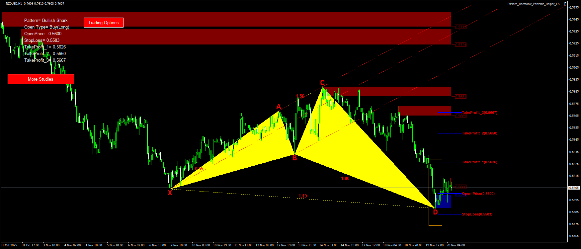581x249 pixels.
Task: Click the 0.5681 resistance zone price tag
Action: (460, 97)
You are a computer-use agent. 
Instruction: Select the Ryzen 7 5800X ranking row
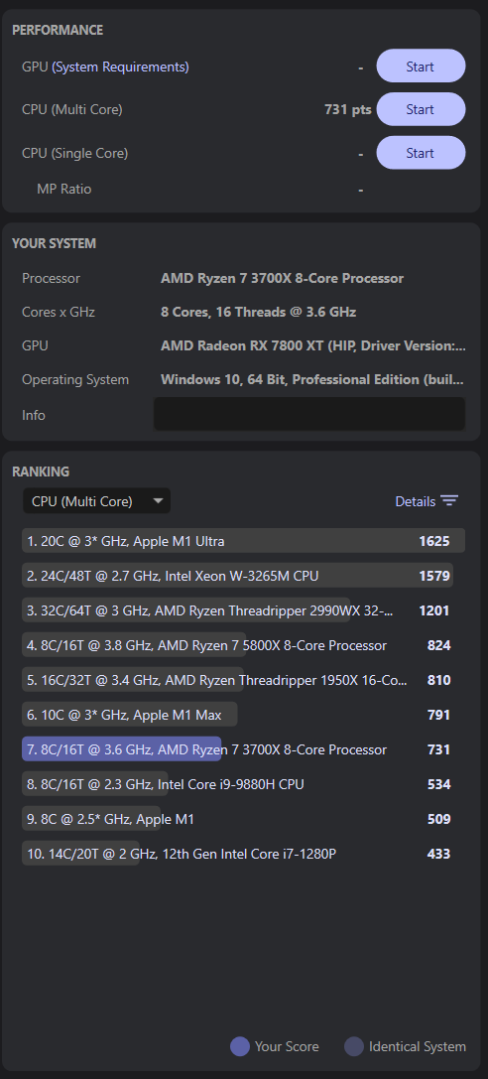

-- -- --

▶ EXERCISE TASK
Rewrite the entries above, changing "ranking row" to "benchmark row" and keeping everything else the same. Leave out the pictures.

▶ EXPECTED OUTPUT
581x249 pixels.
Task: Click the 0.5681 resistance zone price tag
Action: (460, 97)
You are a computer-use agent. 
Instruction: Select the Ryzen 7 5800X benchmark row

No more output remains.